----- Input data
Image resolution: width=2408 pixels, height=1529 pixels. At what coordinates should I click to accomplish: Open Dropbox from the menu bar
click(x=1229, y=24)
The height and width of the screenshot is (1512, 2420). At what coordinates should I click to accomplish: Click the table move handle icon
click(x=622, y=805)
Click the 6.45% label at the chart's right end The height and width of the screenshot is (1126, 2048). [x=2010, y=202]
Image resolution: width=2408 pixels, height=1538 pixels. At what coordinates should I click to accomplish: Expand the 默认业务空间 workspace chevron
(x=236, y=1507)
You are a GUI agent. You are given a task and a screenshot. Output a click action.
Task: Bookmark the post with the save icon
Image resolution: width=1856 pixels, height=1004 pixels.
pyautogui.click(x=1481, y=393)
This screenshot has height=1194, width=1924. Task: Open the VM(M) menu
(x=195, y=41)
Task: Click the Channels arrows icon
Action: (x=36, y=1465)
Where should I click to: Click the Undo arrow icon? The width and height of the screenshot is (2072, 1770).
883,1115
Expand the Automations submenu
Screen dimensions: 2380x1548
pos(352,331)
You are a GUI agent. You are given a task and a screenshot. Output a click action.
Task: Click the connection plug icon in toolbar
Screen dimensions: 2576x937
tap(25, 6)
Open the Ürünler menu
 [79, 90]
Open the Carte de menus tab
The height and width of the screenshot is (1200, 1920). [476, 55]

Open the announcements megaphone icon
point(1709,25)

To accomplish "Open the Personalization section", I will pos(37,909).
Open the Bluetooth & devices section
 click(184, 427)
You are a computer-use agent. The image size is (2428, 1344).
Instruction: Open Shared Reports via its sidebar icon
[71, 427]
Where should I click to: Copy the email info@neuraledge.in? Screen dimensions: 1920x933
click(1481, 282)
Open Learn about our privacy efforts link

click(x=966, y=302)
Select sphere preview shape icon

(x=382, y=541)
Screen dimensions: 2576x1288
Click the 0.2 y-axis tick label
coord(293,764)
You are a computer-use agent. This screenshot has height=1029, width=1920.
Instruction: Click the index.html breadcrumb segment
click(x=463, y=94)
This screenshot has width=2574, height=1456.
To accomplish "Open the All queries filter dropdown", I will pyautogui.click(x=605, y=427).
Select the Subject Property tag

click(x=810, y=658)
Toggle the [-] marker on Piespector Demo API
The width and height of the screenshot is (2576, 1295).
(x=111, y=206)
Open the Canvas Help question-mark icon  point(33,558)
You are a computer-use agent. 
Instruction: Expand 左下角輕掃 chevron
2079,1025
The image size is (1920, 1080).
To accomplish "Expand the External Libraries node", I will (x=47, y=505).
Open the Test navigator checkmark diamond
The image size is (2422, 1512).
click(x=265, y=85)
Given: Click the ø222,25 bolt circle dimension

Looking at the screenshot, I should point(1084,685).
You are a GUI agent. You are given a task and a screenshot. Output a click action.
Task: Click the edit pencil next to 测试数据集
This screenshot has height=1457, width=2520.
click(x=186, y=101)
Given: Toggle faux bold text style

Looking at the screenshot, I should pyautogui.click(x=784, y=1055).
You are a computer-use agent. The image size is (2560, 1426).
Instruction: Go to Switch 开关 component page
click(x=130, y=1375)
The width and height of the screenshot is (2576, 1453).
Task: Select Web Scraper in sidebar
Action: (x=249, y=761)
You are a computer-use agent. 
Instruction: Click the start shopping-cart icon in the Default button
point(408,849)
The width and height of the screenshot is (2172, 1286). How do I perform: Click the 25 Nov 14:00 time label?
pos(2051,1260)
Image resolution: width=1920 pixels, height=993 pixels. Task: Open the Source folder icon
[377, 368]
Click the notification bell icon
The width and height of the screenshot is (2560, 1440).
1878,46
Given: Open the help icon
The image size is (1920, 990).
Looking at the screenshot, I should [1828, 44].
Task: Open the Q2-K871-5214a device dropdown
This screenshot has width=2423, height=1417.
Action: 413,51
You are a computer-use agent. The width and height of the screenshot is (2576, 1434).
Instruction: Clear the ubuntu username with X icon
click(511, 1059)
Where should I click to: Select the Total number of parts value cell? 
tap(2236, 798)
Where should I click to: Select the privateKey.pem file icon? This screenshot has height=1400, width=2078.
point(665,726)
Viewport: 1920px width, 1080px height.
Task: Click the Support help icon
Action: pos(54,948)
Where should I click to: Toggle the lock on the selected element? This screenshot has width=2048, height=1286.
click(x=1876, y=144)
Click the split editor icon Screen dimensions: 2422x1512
----------
Try it – Please give back the listing in full; each line must match exactly.

Written response –
Image resolution: width=2408 pixels, height=1529 pixels. At what coordinates should I click to accomplish: Open Dropbox from the menu bar
click(x=1229, y=24)
The height and width of the screenshot is (1512, 2420). At what coordinates should I click to accomplish: Click the table move handle icon
click(x=622, y=805)
Click the 6.45% label at the chart's right end The height and width of the screenshot is (1126, 2048). [x=2010, y=202]
Image resolution: width=2408 pixels, height=1538 pixels. At what coordinates should I click to accomplish: Expand the 默认业务空间 workspace chevron
(x=236, y=1507)
You are a GUI agent. You are given a task and a screenshot. Output a click action.
Task: Bookmark the post with the save icon
Image resolution: width=1856 pixels, height=1004 pixels.
pyautogui.click(x=1481, y=393)
This screenshot has height=1194, width=1924. Task: Open the VM(M) menu
(x=195, y=41)
Task: Click the Channels arrows icon
Action: (x=36, y=1465)
Where should I click to: Click the Undo arrow icon? The width and height of the screenshot is (2072, 1770).
883,1115
Expand the Automations submenu
Screen dimensions: 2380x1548
pos(352,331)
You are a GUI agent. You are given a task and a screenshot. Output a click action.
Task: Click the connection plug icon in toolbar
Screen dimensions: 2576x937
tap(25, 6)
Open the Ürünler menu
 [79, 90]
Open the Carte de menus tab
The height and width of the screenshot is (1200, 1920). [476, 55]

Open the announcements megaphone icon
point(1709,25)

To accomplish "Open the Personalization section", I will pos(37,909).
Open the Bluetooth & devices section
 click(184, 427)
You are a computer-use agent. The image size is (2428, 1344).
Instruction: Open Shared Reports via its sidebar icon
[71, 427]
Where should I click to: Copy the email info@neuraledge.in? Screen dimensions: 1920x933
click(1481, 282)
Open Learn about our privacy efforts link

click(x=966, y=302)
Select sphere preview shape icon

(x=382, y=541)
Screen dimensions: 2576x1288
Click the 0.2 y-axis tick label
coord(293,764)
You are a computer-use agent. This screenshot has height=1029, width=1920.
Instruction: Click the index.html breadcrumb segment
click(x=463, y=94)
This screenshot has width=2574, height=1456.
To accomplish "Open the All queries filter dropdown", I will pyautogui.click(x=605, y=427).
Select the Subject Property tag

click(x=810, y=658)
Toggle the [-] marker on Piespector Demo API
The width and height of the screenshot is (2576, 1295).
(x=111, y=206)
Open the Canvas Help question-mark icon  point(33,558)
You are a computer-use agent. 
Instruction: Expand 左下角輕掃 chevron
2079,1025
The image size is (1920, 1080).
To accomplish "Expand the External Libraries node", I will (x=47, y=505).
Open the Test navigator checkmark diamond
The image size is (2422, 1512).
click(x=265, y=85)
Given: Click the ø222,25 bolt circle dimension

Looking at the screenshot, I should point(1084,685).
You are a GUI agent. You are given a task and a screenshot. Output a click action.
Task: Click the edit pencil next to 测试数据集
This screenshot has height=1457, width=2520.
click(x=186, y=101)
Given: Toggle faux bold text style

Looking at the screenshot, I should pyautogui.click(x=784, y=1055).
You are a computer-use agent. The image size is (2560, 1426).
Instruction: Go to Switch 开关 component page
click(x=130, y=1375)
The width and height of the screenshot is (2576, 1453).
Task: Select Web Scraper in sidebar
Action: (x=249, y=761)
You are a computer-use agent. 
Instruction: Click the start shopping-cart icon in the Default button
point(408,849)
The width and height of the screenshot is (2172, 1286). How do I perform: Click the 25 Nov 14:00 time label?
pos(2051,1260)
Image resolution: width=1920 pixels, height=993 pixels. Task: Open the Source folder icon
[377, 368]
Click the notification bell icon
The width and height of the screenshot is (2560, 1440).
1878,46
Given: Open the help icon
The image size is (1920, 990).
Looking at the screenshot, I should [1828, 44].
Task: Open the Q2-K871-5214a device dropdown
This screenshot has width=2423, height=1417.
Action: 413,51
You are a computer-use agent. The width and height of the screenshot is (2576, 1434).
Instruction: Clear the ubuntu username with X icon
click(511, 1059)
Where should I click to: Select the Total number of parts value cell? 
tap(2236, 798)
Where should I click to: Select the privateKey.pem file icon? This screenshot has height=1400, width=2078.
point(665,726)
Viewport: 1920px width, 1080px height.
Task: Click the Support help icon
Action: pos(54,948)
Where should I click to: Toggle the lock on the selected element? This screenshot has width=2048, height=1286.
click(x=1876, y=144)
Click the split editor icon Screen dimensions: 2422x1512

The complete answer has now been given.